Religious Freedom Ambassador (Finally) Named

After months of being criticized for failing to fill the position, President Obama has nominated an Ambassador-at-Large for International Religious Freedom. Suzan Johnson Cook is a Baptist pastor with little political experience. She has been a chaplain for the New York Police Department, was an adviser on President Clinton’s Domestic Policy Council, and is the founder of something called the Wisdom Worldwide Center. Secretary of State Hillary Clinton praised her as “an experienced religious leader with a passion for human rights and an impressive record of public service.”
As William Wan and Michelle Boorstein of The Washington Post note:

Cook’s name had been out there for months … so there has been plenty of time for the self-described international religious freedom community to react. Reaction has been pretty uniform—respect for Cook’s work in building a New York City-based mega-ministry and in her interest in public service, but concern for the lack of any expertise in international religious freedom and human rights work, or foreign policy work in general.

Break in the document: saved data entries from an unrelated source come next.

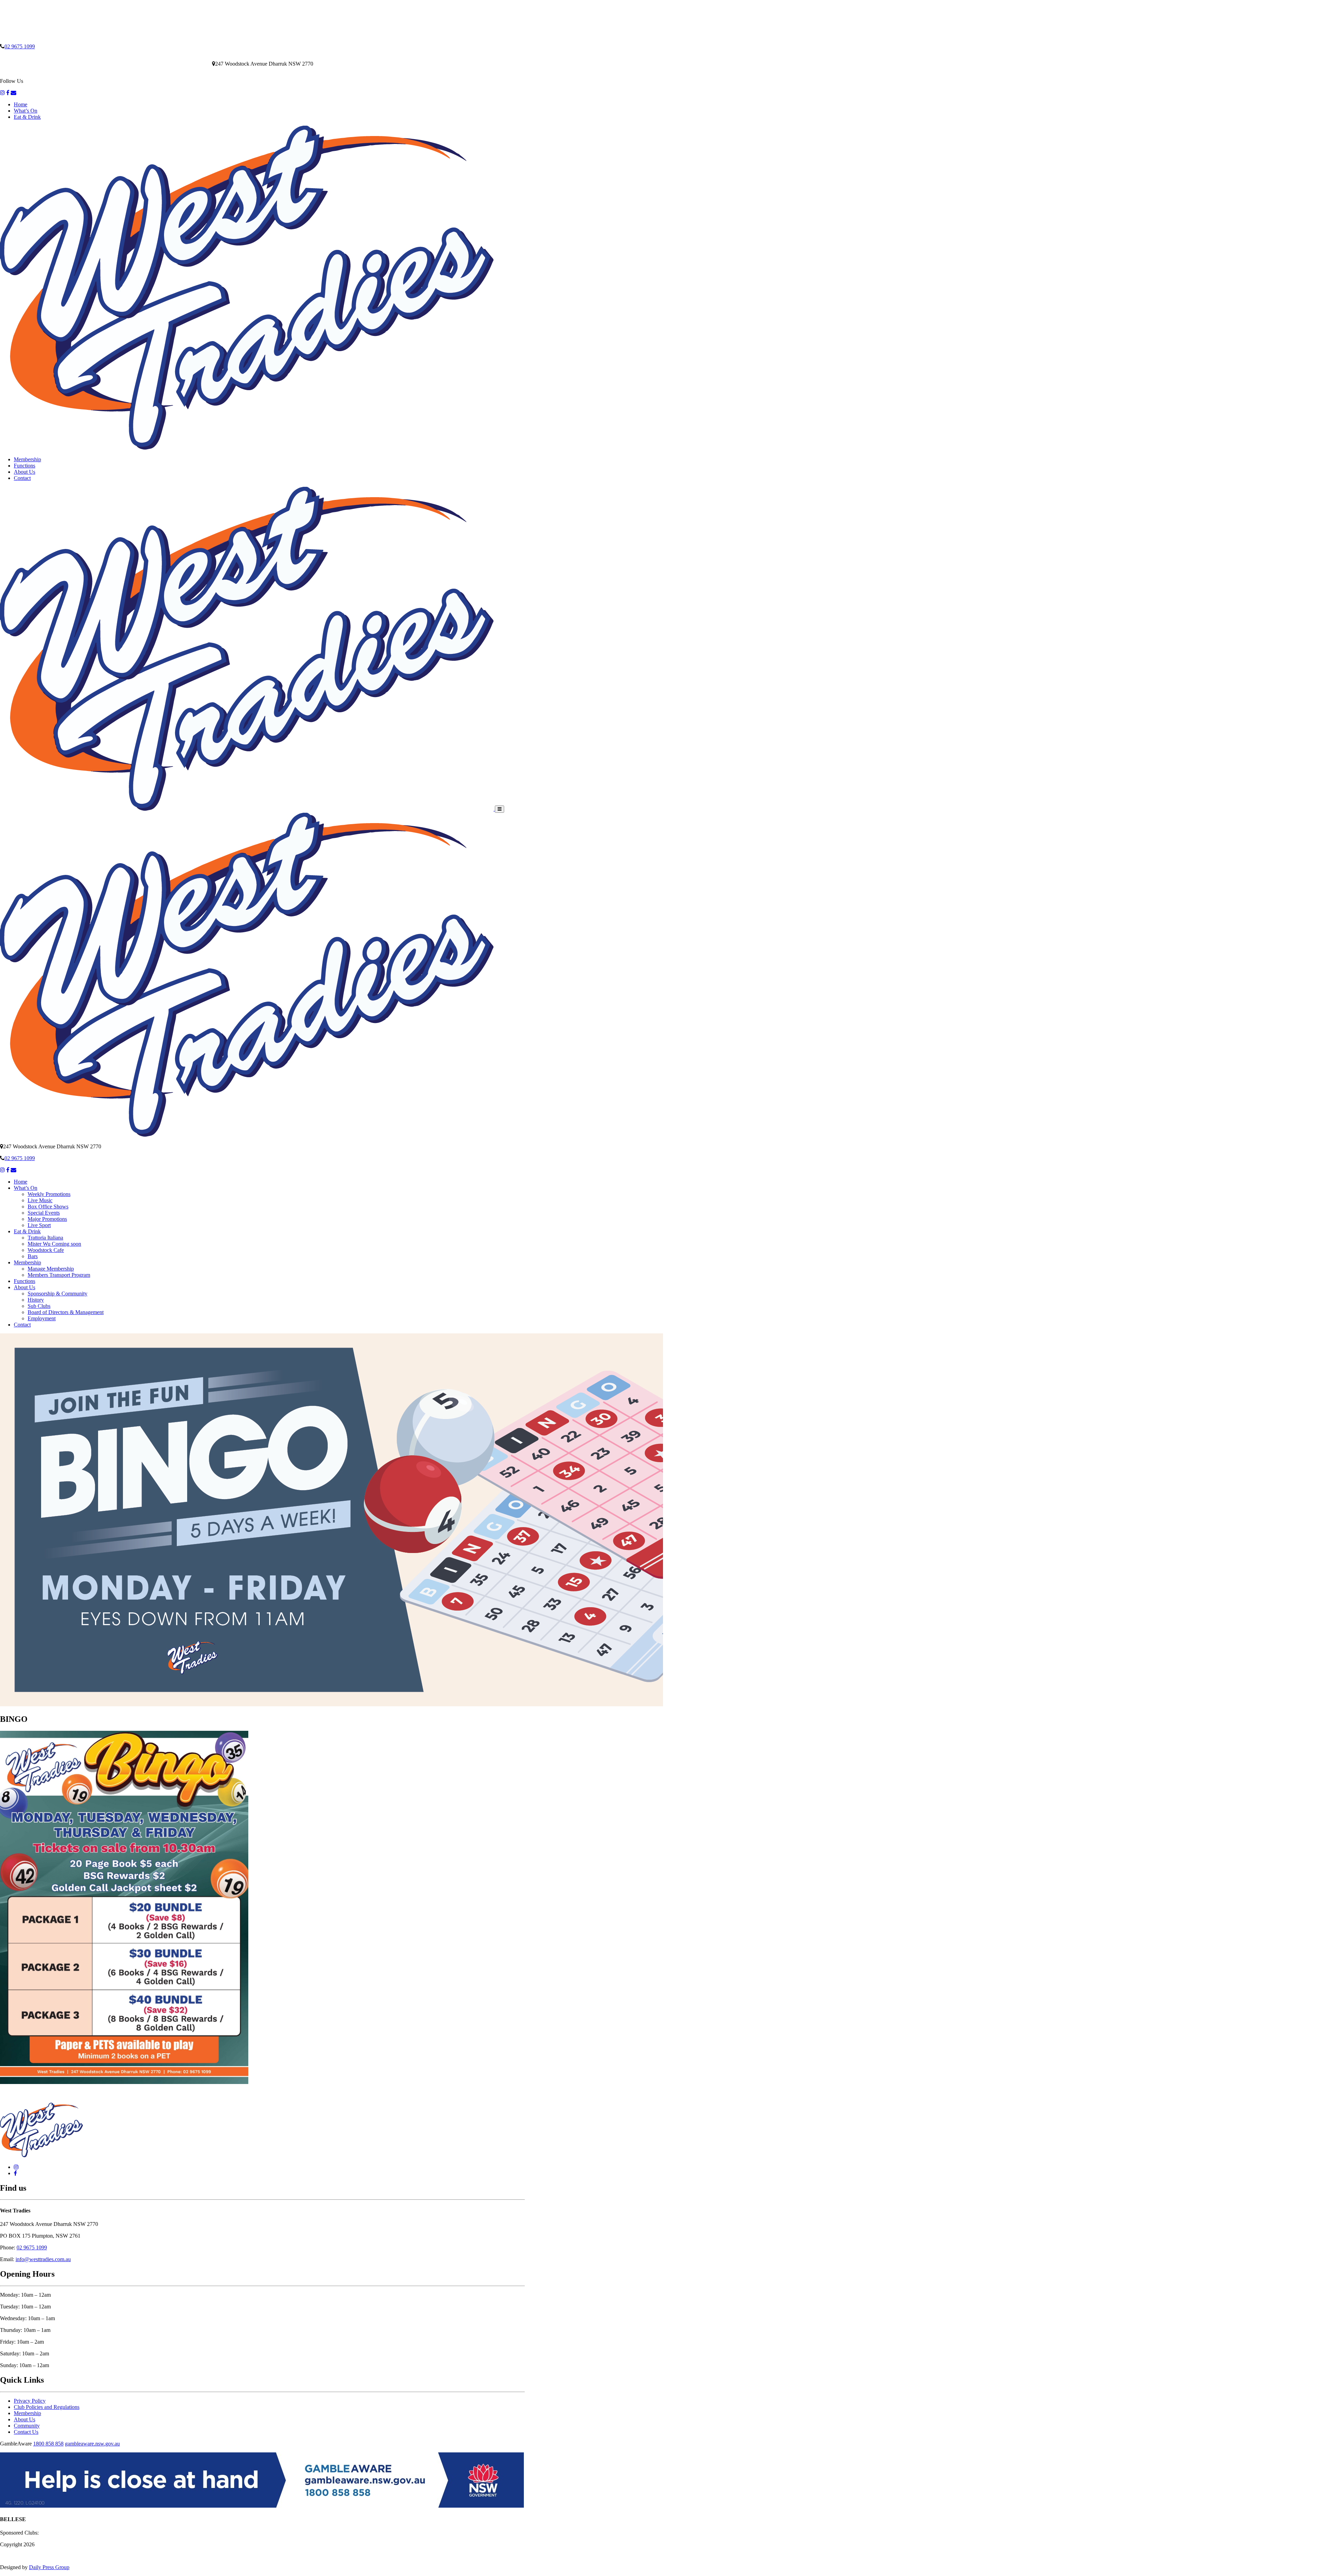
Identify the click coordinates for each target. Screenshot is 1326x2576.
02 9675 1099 (19, 46)
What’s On (25, 111)
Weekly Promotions (49, 1194)
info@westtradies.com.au (43, 2259)
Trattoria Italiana (45, 1238)
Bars (33, 1256)
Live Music (40, 1200)
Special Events (44, 1213)
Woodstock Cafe (46, 1250)
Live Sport (39, 1225)
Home (20, 104)
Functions (24, 466)
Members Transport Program (59, 1275)
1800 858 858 (48, 2444)
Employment (42, 1318)
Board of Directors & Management (66, 1312)
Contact (22, 478)
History (36, 1300)
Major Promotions (47, 1219)
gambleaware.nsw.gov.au (92, 2444)
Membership (27, 459)
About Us (24, 472)
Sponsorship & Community (57, 1293)
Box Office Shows (48, 1206)
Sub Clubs (39, 1306)
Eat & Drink (27, 117)
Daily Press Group (49, 2567)
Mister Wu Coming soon (54, 1244)
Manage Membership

Mark Silk, a professor of religion in public life at Trinity College, points out:

Her predecessors as Ambassador-at-Large were, in the Clinton Administration, Robert A. Seiple, who came to the job having served as president for 11 years of World Vision, Inc., the huge Christian relief and development agency. In the Bush administration, it was John V. Hanford, who had spent 14 years working on international religious issues for Sen. Richard Lugar and who also played a critical role in drafting the 1998 International Religious Freedom Act, which established the Ambassador-at-Large position.